* **Activity**: Repeat the data in full. Every line must match.
*** Begin section ***
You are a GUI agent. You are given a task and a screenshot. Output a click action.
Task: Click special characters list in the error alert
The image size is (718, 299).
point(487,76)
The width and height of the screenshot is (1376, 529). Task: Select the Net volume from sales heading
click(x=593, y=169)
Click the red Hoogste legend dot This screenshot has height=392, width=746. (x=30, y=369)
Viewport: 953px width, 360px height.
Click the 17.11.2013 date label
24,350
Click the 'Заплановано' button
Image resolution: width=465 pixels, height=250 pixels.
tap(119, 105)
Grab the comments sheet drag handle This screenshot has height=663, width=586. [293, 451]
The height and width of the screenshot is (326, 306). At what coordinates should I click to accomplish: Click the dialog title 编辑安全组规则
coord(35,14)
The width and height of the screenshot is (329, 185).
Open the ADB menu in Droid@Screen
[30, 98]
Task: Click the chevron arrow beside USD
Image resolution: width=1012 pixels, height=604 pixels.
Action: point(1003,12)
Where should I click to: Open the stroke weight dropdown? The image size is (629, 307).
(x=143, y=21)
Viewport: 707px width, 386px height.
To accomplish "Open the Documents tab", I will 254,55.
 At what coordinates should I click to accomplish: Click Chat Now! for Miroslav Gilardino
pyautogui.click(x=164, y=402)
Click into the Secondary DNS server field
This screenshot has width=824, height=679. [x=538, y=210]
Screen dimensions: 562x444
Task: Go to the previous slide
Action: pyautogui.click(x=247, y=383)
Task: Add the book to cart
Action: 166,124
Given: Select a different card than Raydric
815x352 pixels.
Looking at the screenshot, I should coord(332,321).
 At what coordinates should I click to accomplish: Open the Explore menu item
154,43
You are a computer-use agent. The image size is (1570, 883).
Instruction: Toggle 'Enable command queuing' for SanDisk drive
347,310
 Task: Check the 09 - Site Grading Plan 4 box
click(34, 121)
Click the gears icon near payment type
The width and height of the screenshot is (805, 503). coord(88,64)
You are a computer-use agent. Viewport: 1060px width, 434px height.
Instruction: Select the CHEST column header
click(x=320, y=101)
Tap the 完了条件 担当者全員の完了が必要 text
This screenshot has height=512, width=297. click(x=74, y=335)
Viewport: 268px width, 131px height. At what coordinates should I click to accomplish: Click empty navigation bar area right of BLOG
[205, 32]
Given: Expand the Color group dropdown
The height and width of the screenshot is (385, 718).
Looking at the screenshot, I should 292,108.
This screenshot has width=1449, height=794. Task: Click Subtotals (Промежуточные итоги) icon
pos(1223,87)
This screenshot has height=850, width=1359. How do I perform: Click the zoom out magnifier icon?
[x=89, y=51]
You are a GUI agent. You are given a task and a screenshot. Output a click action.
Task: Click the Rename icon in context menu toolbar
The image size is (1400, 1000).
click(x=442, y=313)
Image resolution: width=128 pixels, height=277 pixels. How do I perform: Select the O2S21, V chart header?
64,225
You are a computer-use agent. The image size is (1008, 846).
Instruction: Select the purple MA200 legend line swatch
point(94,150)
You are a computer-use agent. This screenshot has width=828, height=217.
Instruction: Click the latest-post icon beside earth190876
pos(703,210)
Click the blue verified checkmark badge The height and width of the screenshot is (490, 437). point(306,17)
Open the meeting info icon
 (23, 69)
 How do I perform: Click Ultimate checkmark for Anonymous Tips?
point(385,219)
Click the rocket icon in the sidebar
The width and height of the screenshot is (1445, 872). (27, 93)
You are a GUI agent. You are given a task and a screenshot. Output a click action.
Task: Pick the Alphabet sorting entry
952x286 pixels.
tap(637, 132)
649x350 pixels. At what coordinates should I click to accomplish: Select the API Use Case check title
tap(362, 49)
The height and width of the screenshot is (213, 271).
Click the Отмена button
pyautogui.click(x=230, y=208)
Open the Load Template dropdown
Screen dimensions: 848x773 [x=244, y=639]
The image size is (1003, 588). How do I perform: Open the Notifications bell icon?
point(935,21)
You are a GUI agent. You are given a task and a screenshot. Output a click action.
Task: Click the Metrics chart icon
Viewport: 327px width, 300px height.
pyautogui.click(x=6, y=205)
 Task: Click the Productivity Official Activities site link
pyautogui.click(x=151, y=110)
*** End section ***
* **Answer section**:
You are a GUI agent. You are given a task and a screenshot. Output a click action.
Task: Click special characters list in the error alert
The image size is (718, 299).
point(487,76)
The width and height of the screenshot is (1376, 529). Task: Select the Net volume from sales heading
click(x=593, y=169)
Click the red Hoogste legend dot This screenshot has height=392, width=746. (x=30, y=369)
Viewport: 953px width, 360px height.
Click the 17.11.2013 date label
24,350
Click the 'Заплановано' button
Image resolution: width=465 pixels, height=250 pixels.
tap(119, 105)
Grab the comments sheet drag handle This screenshot has height=663, width=586. [293, 451]
The height and width of the screenshot is (326, 306). At what coordinates should I click to accomplish: Click the dialog title 编辑安全组规则
coord(35,14)
The width and height of the screenshot is (329, 185).
Open the ADB menu in Droid@Screen
[30, 98]
Task: Click the chevron arrow beside USD
Image resolution: width=1012 pixels, height=604 pixels.
Action: point(1003,12)
Where should I click to: Open the stroke weight dropdown? The image size is (629, 307).
(x=143, y=21)
Viewport: 707px width, 386px height.
To accomplish "Open the Documents tab", I will 254,55.
 At what coordinates should I click to accomplish: Click Chat Now! for Miroslav Gilardino
pyautogui.click(x=164, y=402)
Click into the Secondary DNS server field
This screenshot has width=824, height=679. [x=538, y=210]
Screen dimensions: 562x444
Task: Go to the previous slide
Action: pyautogui.click(x=247, y=383)
Task: Add the book to cart
Action: 166,124
Given: Select a different card than Raydric
815x352 pixels.
Looking at the screenshot, I should coord(332,321).
 At what coordinates should I click to accomplish: Open the Explore menu item
154,43
You are a computer-use agent. The image size is (1570, 883).
Instruction: Toggle 'Enable command queuing' for SanDisk drive
347,310
 Task: Check the 09 - Site Grading Plan 4 box
click(34, 121)
Click the gears icon near payment type
The width and height of the screenshot is (805, 503). coord(88,64)
You are a computer-use agent. Viewport: 1060px width, 434px height.
Instruction: Select the CHEST column header
click(x=320, y=101)
Tap the 完了条件 担当者全員の完了が必要 text
This screenshot has height=512, width=297. click(x=74, y=335)
Viewport: 268px width, 131px height. At what coordinates should I click to accomplish: Click empty navigation bar area right of BLOG
[205, 32]
Given: Expand the Color group dropdown
The height and width of the screenshot is (385, 718).
Looking at the screenshot, I should 292,108.
This screenshot has width=1449, height=794. Task: Click Subtotals (Промежуточные итоги) icon
pos(1223,87)
This screenshot has height=850, width=1359. How do I perform: Click the zoom out magnifier icon?
[x=89, y=51]
You are a GUI agent. You are given a task and a screenshot. Output a click action.
Task: Click the Rename icon in context menu toolbar
The image size is (1400, 1000).
click(x=442, y=313)
Image resolution: width=128 pixels, height=277 pixels. How do I perform: Select the O2S21, V chart header?
64,225
You are a computer-use agent. The image size is (1008, 846).
Instruction: Select the purple MA200 legend line swatch
point(94,150)
You are a computer-use agent. This screenshot has width=828, height=217.
Instruction: Click the latest-post icon beside earth190876
pos(703,210)
Click the blue verified checkmark badge The height and width of the screenshot is (490, 437). point(306,17)
Open the meeting info icon
 (23, 69)
 How do I perform: Click Ultimate checkmark for Anonymous Tips?
point(385,219)
Click the rocket icon in the sidebar
The width and height of the screenshot is (1445, 872). (27, 93)
You are a GUI agent. You are given a task and a screenshot. Output a click action.
Task: Pick the Alphabet sorting entry
952x286 pixels.
tap(637, 132)
649x350 pixels. At what coordinates should I click to accomplish: Select the API Use Case check title
tap(362, 49)
The height and width of the screenshot is (213, 271).
Click the Отмена button
pyautogui.click(x=230, y=208)
Open the Load Template dropdown
Screen dimensions: 848x773 [x=244, y=639]
The image size is (1003, 588). How do I perform: Open the Notifications bell icon?
point(935,21)
You are a GUI agent. You are given a task and a screenshot. Output a click action.
Task: Click the Metrics chart icon
Viewport: 327px width, 300px height.
pyautogui.click(x=6, y=205)
 Task: Click the Productivity Official Activities site link
pyautogui.click(x=151, y=110)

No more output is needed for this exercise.